DIRECTIVE 1: List every module imported in the code of the DW-Nominate notebook below.
DIRECTIVE 2: Translate this sentence from the DW-Nominate notebook below into Spanish: "The Nominate scoring scale was first developed by Keith T. Poole and Howard Rosenthal in the late 1980's."

---- TEXT SECTION

Advisory!

This is the dw-nominate-detail notebook.
If want less documentation, please view the `dw-nominate` notebook.


DW-Nominate Exploration

The Nominate scoring scale was first developed by Keith T. Poole and Howard Rosenthal in the late 1980's.
Since then, it has undergone several iterations, with the DW series being the latest.
Scores are derived from roll call votes, anc contain 2 dimensions:

  1. Allowing us to place Senators, House members, and their political orgs on the liberal-convervative [-1, 1] spectrum (1st dimension).
  2. Nominate also quantifies the opposition/support of civil rights for underrepresented minorities (2nd dimension).

Read more about these metrics here, on the Voteview website.

The following notebook is going to build off a visualization made by the Pew Research Institute, by making a gif of changes of house ideology accross congresses.

Here's the finished product: GIF hosted on Github.

We're going to

  1. Read a fixed-width text file from an anonymous ftp hosted on the web.
  2. Use Pandas dataframes to filter, replace, and aggregate data.
  3. Plot data using Panda's Matplotlib extension.
  4. Generate a GIF out of static png files.

We're going to use the following open sourced modules.

In [ ]:
# this is for displaying graphs within the Notebook
%matplotlib inline
In [6]:
import os           # operating system, used for file manipulation
import glob         # used to list files with a Regular Epression (RegEx)

import us           # translates state names to codes
import numpy as np  # linear algebra, matrix manipulation
import pandas as pd # data wrangling and analysis suite
import matplotlib.pyplot as plt    # plotting
import matplotlib.ticker as ticker # plot styling
import imageio      # for making animations

We can access files hosted on an anaymous File Transfer Protocol (FTP), as if it were a local file. Below are variables for where the raw files are hosted:

In [7]:
senate_dl = 'ftp://k7moa.com/junkord/SL01113D21_BSSE.dat'
house_dl = 'ftp://k7moa.com/junkord/HL01113D21_BSSE.DAT'

We can store into of the senate and house of representatives as a list of tuples.

In [8]:
args = [('senate', senate_dl),
        ('house', house_dl)]

Lists can hold any dtype, we can access the first element using an index by a variable within two hard brackets.

--------
---- INFORMATION PROVIDED

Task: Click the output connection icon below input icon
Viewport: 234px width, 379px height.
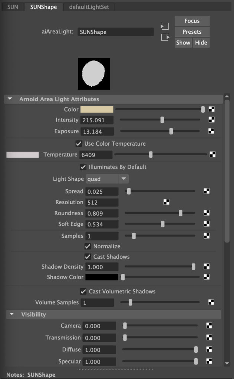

--------

FULL ANSWER 1:
- os
- glob
- us
- numpy (as np)
- pandas (as pd)
- matplotlib.pyplot (as plt)
- matplotlib.ticker
- imageio

FULL ANSWER 2: La escala de puntuación Nominate fue desarrollada por primera vez por Keith T. Poole y Howard Rosenthal a finales de la década de 1980.